# [Sayfa]
Seçimlerin yenilenmesine dönük karar ardından çalışmalarını sürdürdüklerini belirten Tarhan, seçim çalışmalarını ağır baskı koşulları altında yürüttüklerini söyledi:

“Bizler bu çalışmaları yürütürken, Mayıs başından beri şöyle bir gerçeklik ile karşılaştık; Devlet, hükümet, yerel mülki amirleri ve devlet bürokrasisi hala bu kenti gerdirmeye devam ediyor. Hala çeşitli provokasyonlar açık bir şekilde yapılmakta. Belki mülki amiri valinin de bilmediği binlerce polis bu kentte gelmiştir. Binlerce polisin bu kentte gelmesinin nedeni nedir bunu hükümet, devlet ve mülki amirlerine sormak istiyoruz. Ağrı'da artık her sokak başı değil Ağrı'da artık her adım başı her dükkân başında iki polis ya da bir grup polis konumlandırılmış durumda. Bunlar tamamıyla sivil giyimli, partimize gelen insanları fişlemek istenmekte, çeşitli provokatif girişimlerde bulunmakta. Genel merkezimizin seçim otobüsüne fiili anlamda müdahalede bulunulmakta, tehditler edilmekte ve polisler çalışan arkadaşlarımıza caddelerde sokaklarda hakaretler etmektedir. Dolayısıyla böyle bir atmosferde seçim çalışmasını yürütmekteyiz."

3 YILLIK OKULUN İSMİNİ DEĞİŞTİRİP SOMA KOYDULAR!

“Ağrı'ya hemen her gün bir özel uçak inmekte, bir iki bakan gelerek seçim çalışması yürütüyor” diyen Tarhan, "Yürütülsün eyvallah, amaç demokratik bir hakkını yürütmekse yapılır. Ama biz AKP'ye şöyle bir şeyi de hatırlatmak istiyoruz; Bir ay olmadı Soma'da bir katliam gerçekleşti, 301 insanımız yaşamını yitirdi. Soma'ya kaç bakan gitti ve Ağrı'ya kaç bakan geldi? Soma'da halka yerde tekme tokat atan zihniyet ve anlayış, Ağrı'da siyasi çıkarları doğrultusunda Soma'yı suiistimal ederek, 3 yıldır açılışı yaptığı okulun ismini değiştirip adını Soma koyuyor. Dolayısıyla burada ciddi bir suiistimal duyguya yönelik bir istismar var, inanca yönelik bir istismar var. Ciddi bir rüşvet politikası yürütülmektedir, insanlar tehdit edilmektedir. Sayın Dışişleri Bakanı ‘bize oy vermezseniz hizmet olmayacak’ şeklinde ciddi siyasi tehditler yapmaktadır. Seçimler demokratik ortamda olur, seçimler silah gölgesinde olmaz, AKP'nin burada yapmak istediği zoraki bir seçimi elde etmedir. Duyumlar var umarım bu duyumlar spekülasyonlardan ibarettir, dışarıdan getirilenler tarafından seçim çalışmaları adı altında bazı müdahaleler var" diye konuştu.

# [Gösterilen Veriler]
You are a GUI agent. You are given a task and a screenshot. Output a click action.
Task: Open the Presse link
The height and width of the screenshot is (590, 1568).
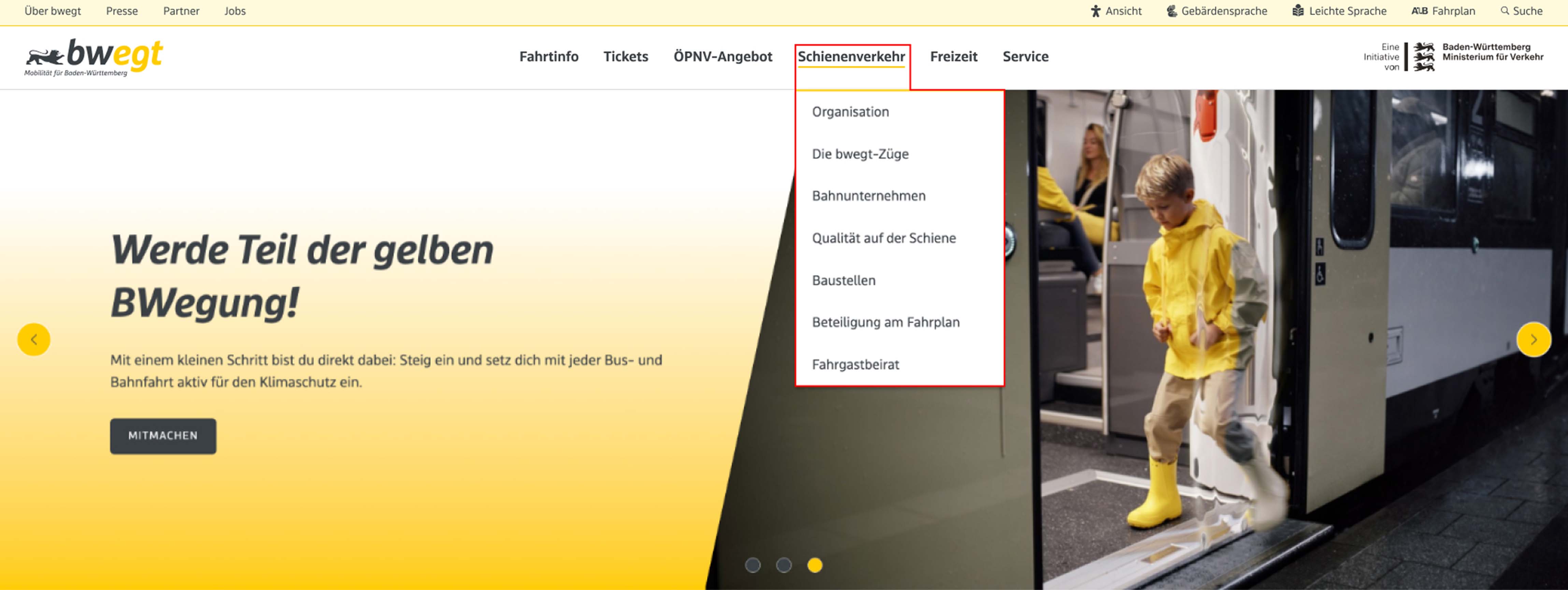122,11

# [Verilen Görev A]
Ağrı'daki seçim çalışmalarına dair haberde Tarhan, Mayıs başından beri kenti hâlâ gerdirmeye devam edenler olarak kimleri sayıyor?
# [Verilen Görev B]
Ağrı'daki seçim çalışmalarına dair haberi kaldığı yerden sürdürür müsün?

# [Görev Yanıtı A]
Devlet, hükümet, yerel mülki amirleri ve devlet bürokrasisi.

# [Görev Yanıtı B]
BDP tarafından yapılan çalışmalar konusunda da kısa bilgi veren Tarhan, "Bizim tarafından yapılan bazı çalışmalara ise dışarıdan gelen arkadaşlarımız gönüllülük temelinde katılıyor. Yaptığımız çalışmalar çerçevesinde bize söylenenler özellikle 30 Mart'ta AKP'den yana tercihini kullananlar, ‘size bir haksızlık yapılmıştır, biz buna göre tercihimizi kesinlikle BDP'den yana kullanacağız. Çünkü biz haksızlığı, hakareti, yanlışı kendi gözümüzle gördük, artık bu haksızlığa karşı duruşumuzu ve tutumumuzu sergileyeceğiz’ diyorlar" dedi.

"30 Mayıs’ta Eş Genel Başkanımız Selahattin Demirtaş, Büyükşehir Belediye Eş Başkanlarımız ve milletvekillerimiz katılacağı miting düzenleyeceğiz. Diğer yandan Kürt sanatçıları da burada konser vererek, bir festival havasında geçireceğimizi söylüyoruz. Biz kentti germeyeceğiz, germeden yana değiliz. Amacımız Kültürel etkinlik çerçevesinde mesajımızı vermektir. Biz geren değil, biz gerdiren değil, biz kavga gürültü çıkaran değil, biz müziğimizle, kültürümüzle, hitabetimizle mesajımızı vermek istiyoruz" dedi.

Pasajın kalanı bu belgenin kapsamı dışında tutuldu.